Stored data:
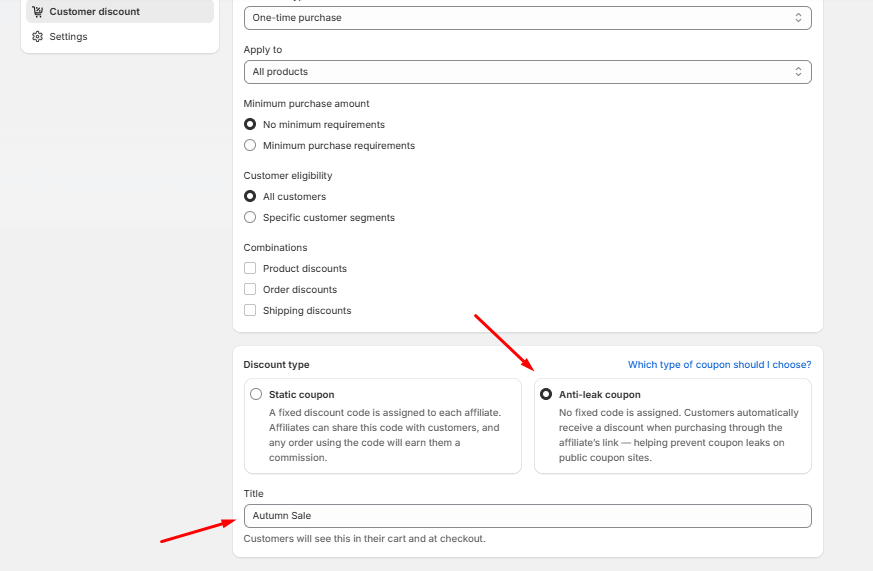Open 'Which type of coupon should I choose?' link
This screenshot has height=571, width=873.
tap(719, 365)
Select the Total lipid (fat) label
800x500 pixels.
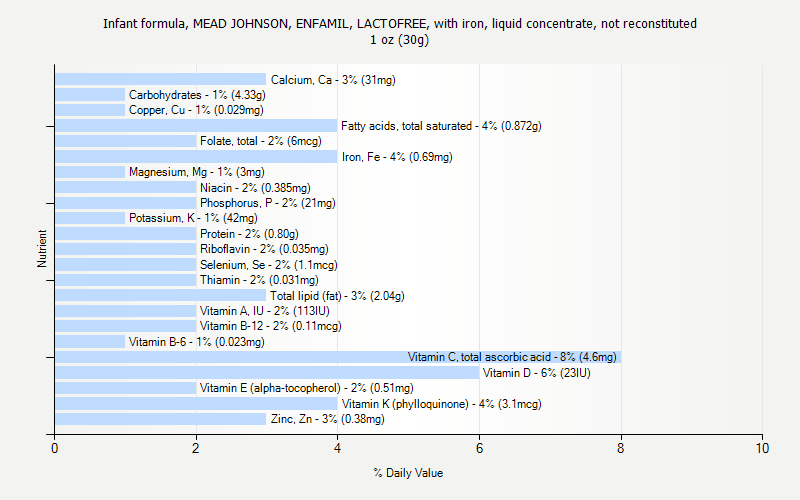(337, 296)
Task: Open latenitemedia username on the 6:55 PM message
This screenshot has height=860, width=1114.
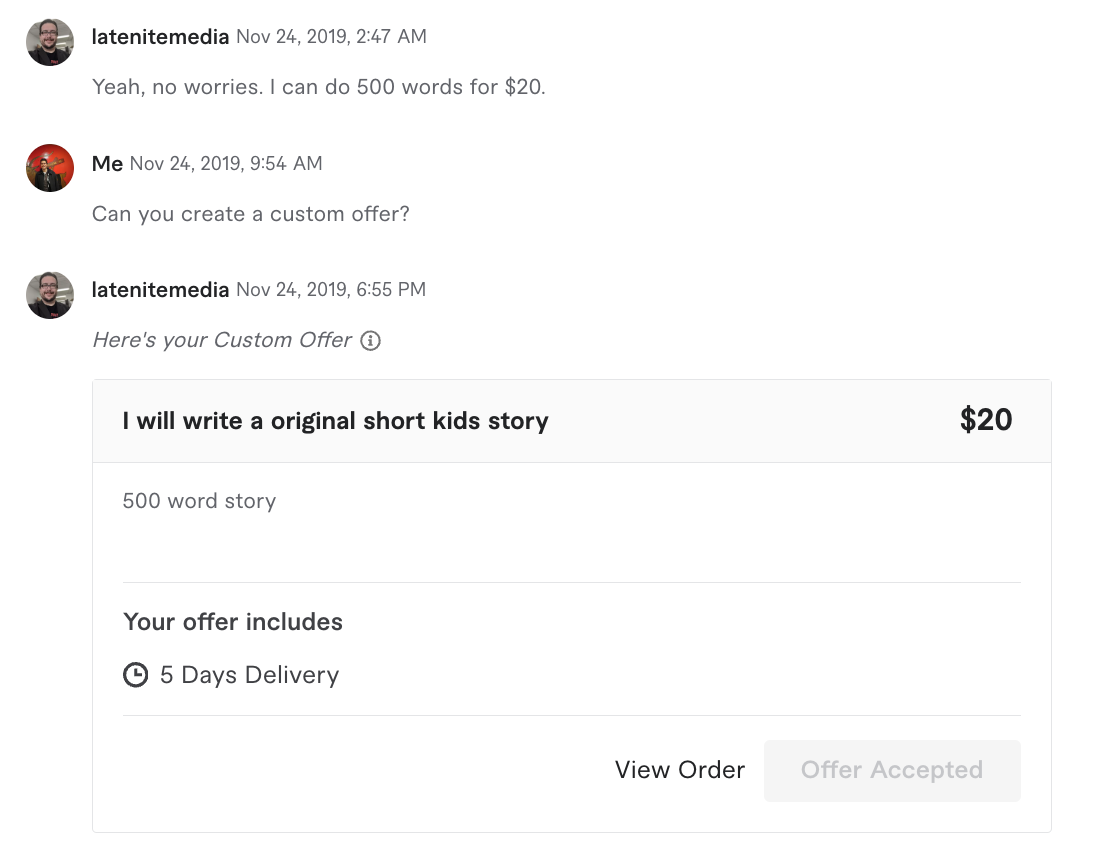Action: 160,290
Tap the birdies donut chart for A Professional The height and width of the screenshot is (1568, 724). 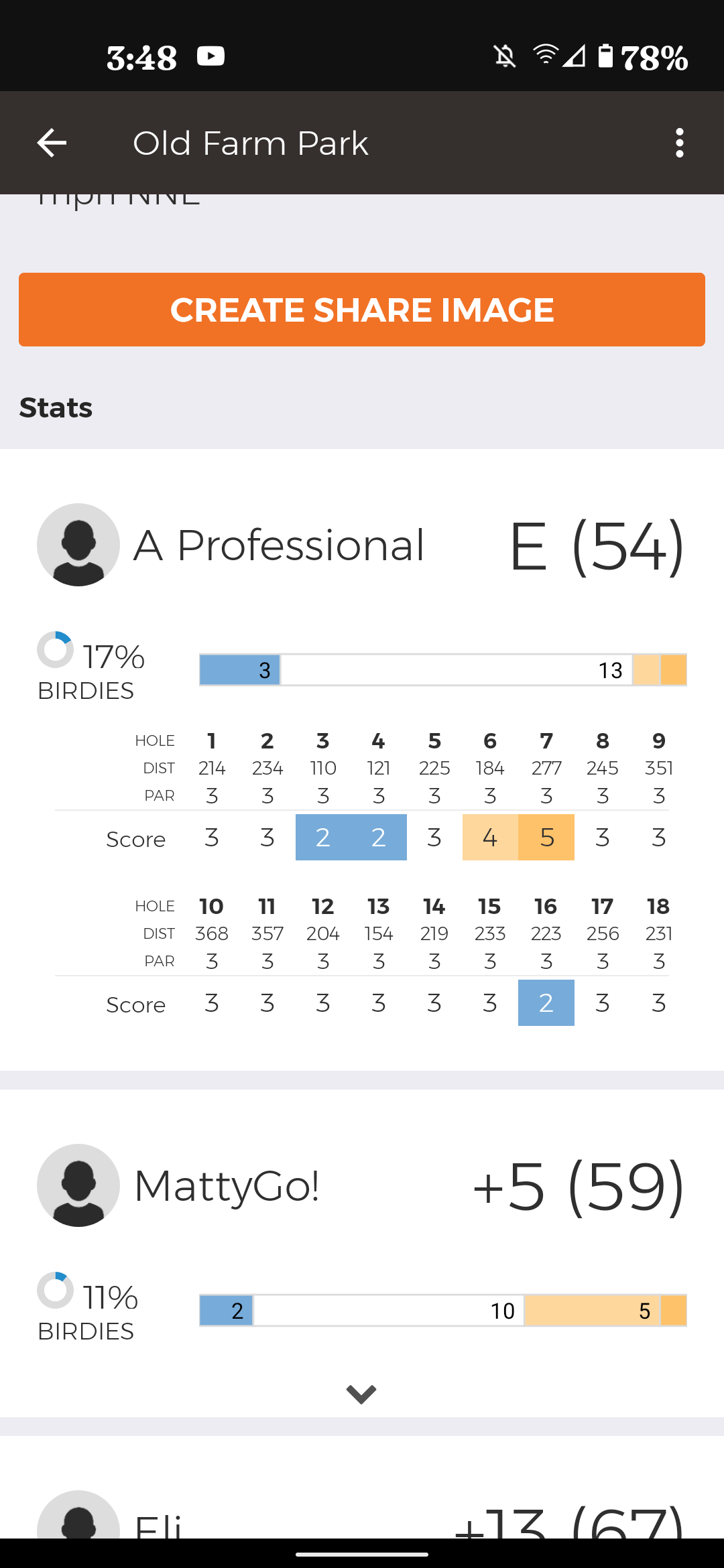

Exercise:
Print exactly the lines from the one containing "Task: Open latenitemedia" through the last line of the records, both included, and leave out the pictures.

Solution to the exercise:
Task: Open latenitemedia username on the 6:55 PM message
This screenshot has height=860, width=1114.
Action: 160,290
Tap the birdies donut chart for A Professional The height and width of the screenshot is (1568, 724). 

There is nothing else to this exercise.